The mortality data supplied by ISD included geographical information in the form of the postcode sector of usual residence for each of the deaths. The Carstairs deprivation score (1–7, with 1 being the least deprived) for each postcode sector was obtained and used to ascribe a deprivation score to each deceased person. Carstairs scores are an unweighted combination of four census (1991 census in this instance) variables, namely, unemployment (unemployed men aged 16 and over as percentage of all men), overcrowding (persons in households with one or more persons per room as proportion of all residents in households), non-car ownership (residents in households with no car as proportion of all residents in households) and low social class (residents in households with an economically active head of household in social class IV or V as a proportion of all residents in households).10

Meteorological and air pollutant data

The UK Meteorological Office supplied hourly meteorological data for each of the three cities.
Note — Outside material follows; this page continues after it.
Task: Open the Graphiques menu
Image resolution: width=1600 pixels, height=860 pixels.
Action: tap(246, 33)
These data were used to calculate the daytime mean temperature for each day, taken as the average of the 7.00–23.00 hourly values. Our previous work13 had observed a non-linear relationship between temperature and mortality (mortality increased as temperature decreased but this increase was steeper at temperatures below 11°C). We also observed the effect of temperature on mortality to persist for up to 1 month. Thus, to model temperature, we created two linear temperature variables, representing temperature above and below 11°C. These variables were defined in terms of usual daytime mean temperature, t, as follows:

High=t-11 if t≥11°C Low=t-11 if t<11°C0 otherwise0 otherwise

The daily ‘high’ and ‘low’ temperature values were then averaged over different time periods (0, 1–6, 7–12, 13–18, 19–24 and 25–30 days prior to the death) to provide the lagged ‘high’ and ‘low’ temperature variables.
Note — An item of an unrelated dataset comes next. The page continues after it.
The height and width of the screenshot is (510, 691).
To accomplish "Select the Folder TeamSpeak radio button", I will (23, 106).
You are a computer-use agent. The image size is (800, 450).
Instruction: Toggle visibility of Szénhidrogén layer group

For Edinburgh, daily mean black smoke measurements were obtained from a centrally located site within the city. This site was deemed most suitable for the study for its location and for the fact that it was operational during the majority (1981–1997) of the study period. To impute for missing data at this site and to extend the dataset to December 2001, a multiple imputation (ordinary least squares) method available within the software package SOLAS V.2.0 was used.14 This method uses the predictive information in a user specified set of covariates to impute the missing values. For Edinburgh, the covariates were the aforementioned black smoke site plus data from two additional black smoke sites, one of which was operational during the first part of the study period (1981–1991) with the second site operational for the latter part of the study period (1997–2001). In order to represent the uncertainty about which values to impute, several values (5 in this study) are imputed for each missing value, thus resulting in five different black smoke series to use as input variables for the later analyses.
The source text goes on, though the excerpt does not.